Work task a :: Output the rows below, from the first row through the line containing "at that location.", as a JSON list of strings with one string per line and blank lines omitted. Leave the pictures out.

Bedrock / Client / create_inference_profile
create_inference_profile#
- Bedrock.Client.create_inference_profile(**kwargs)#
Creates an application inference profile to track metrics and costs when invoking a model. To create an application inference profile for a foundation model in one region, specify the ARN of the model in that region. To create an application inference profile for a foundation model across multiple regions, specify the ARN of the system-defined inference profile that contains the regions that you want to route requests to. For more information, see Increase throughput and resilience with cross-region inference in Amazon Bedrock. in the Amazon Bedrock User Guide.
See also: AWS API Documentation
Request Syntax
response = client.create_inference_profile( inferenceProfileName='string', description='string', clientRequestToken='string', modelSource={ 'copyFrom': 'string' }, tags=[ { 'key': 'string', 'value': 'string' }, ] )
- Parameters:
inferenceProfileName (string) –
[REQUIRED]
A name for the inference profile.
description (string) – A description for the inference profile.
clientRequestToken (string) –
A unique, case-sensitive identifier to ensure that the API request completes no more than one time. If this token matches a previous request, Amazon Bedrock ignores the request, but does not return an error. For more information, see Ensuring idempotency.
This field is autopopulated if not provided.
modelSource (dict) –
[REQUIRED]
The foundation model or system-defined inference profile that the inference profile will track metrics and costs for.
Note
This is a Tagged Union structure. Only one of the following top level keys can be set:
copyFrom
.copyFrom (string) –
The ARN of the model or system-defined inference profile that is the source for the inference profile.

Provided entries ::
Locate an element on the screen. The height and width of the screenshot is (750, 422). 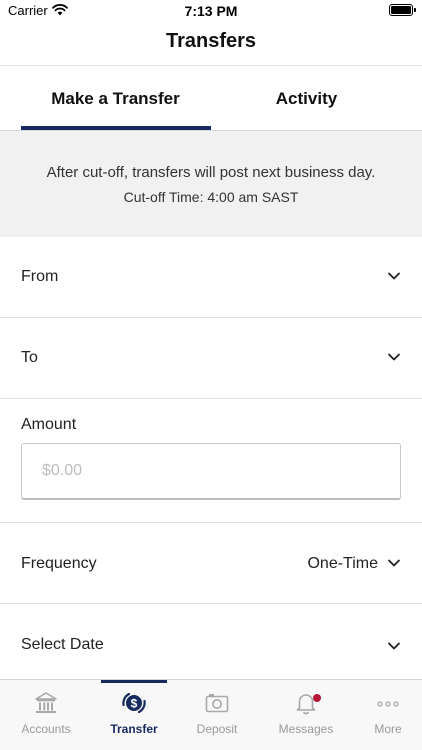
date-label: Select Date is located at coordinates (62, 644).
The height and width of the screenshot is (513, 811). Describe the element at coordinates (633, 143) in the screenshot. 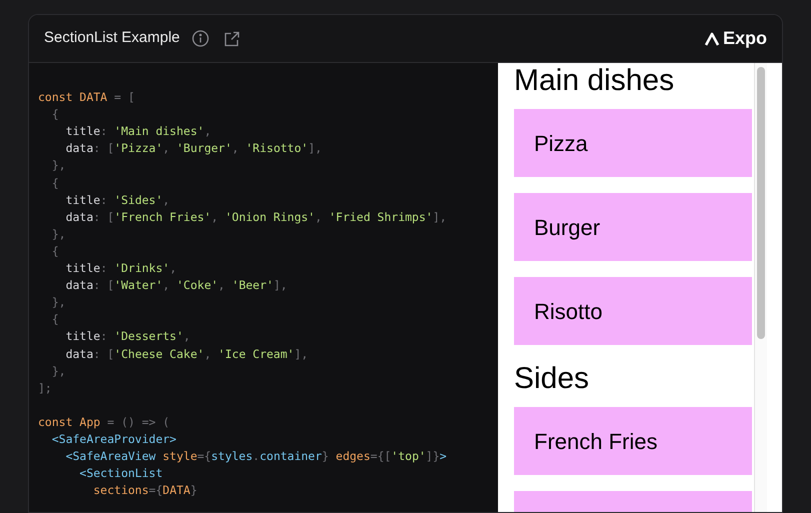

I see `list-item: Pizza` at that location.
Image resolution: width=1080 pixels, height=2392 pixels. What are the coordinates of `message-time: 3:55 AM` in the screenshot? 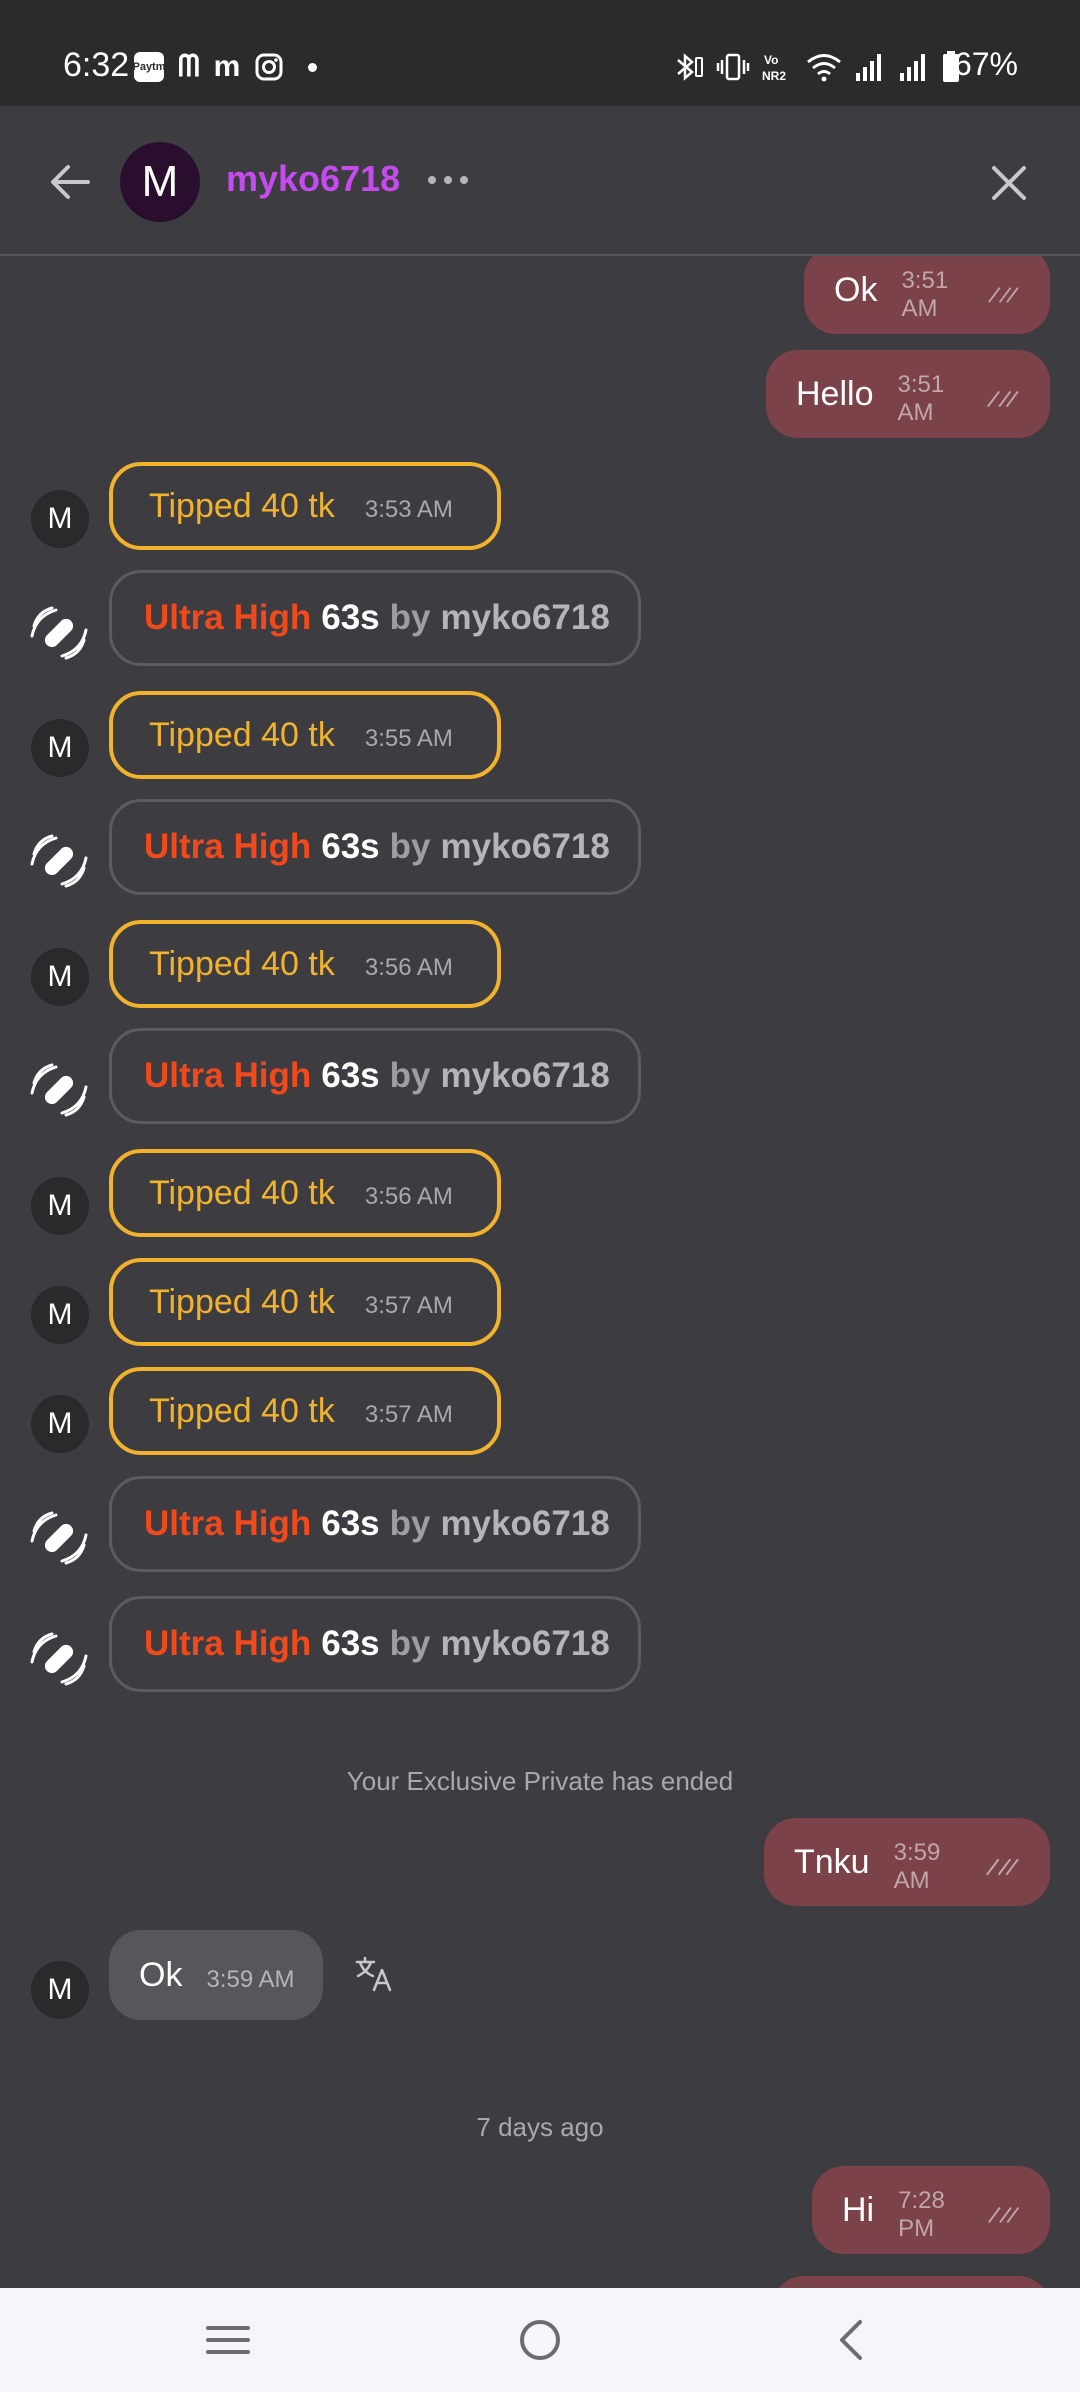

Work task b :: Write what comes next in the create_inference_profile documentation above, starting after its last sentence.

Response a ::
[
  "Locate an element on the screen. The height and width of the screenshot is (750, 422). ",
  "date-label: Select Date is located at coordinates (62, 644).",
  "The height and width of the screenshot is (513, 811). Describe the element at coordinates (633, 143) in the screenshot. ",
  "I see `list-item: Pizza` at that location."
]

Response b ::
tags (list) –
An array of objects, each of which contains a tag and its value. For more information, see Tagging resources in the Amazon Bedrock User Guide.
(dict) –
Definition of the key/value pair for a tag.
key (string) – [REQUIRED]
Key for the tag.
value (string) – [REQUIRED]
Value for the tag.
- Return type:
dict
- Returns:
Response Syntax
{ 'inferenceProfileArn': 'string', 'status': 'ACTIVE' }
Response Structure
(dict) –
inferenceProfileArn (string) –
The ARN of the inference profile that you created.
status (string) –
The status of the inference profile.
ACTIVE
means that the inference profile is ready to be used.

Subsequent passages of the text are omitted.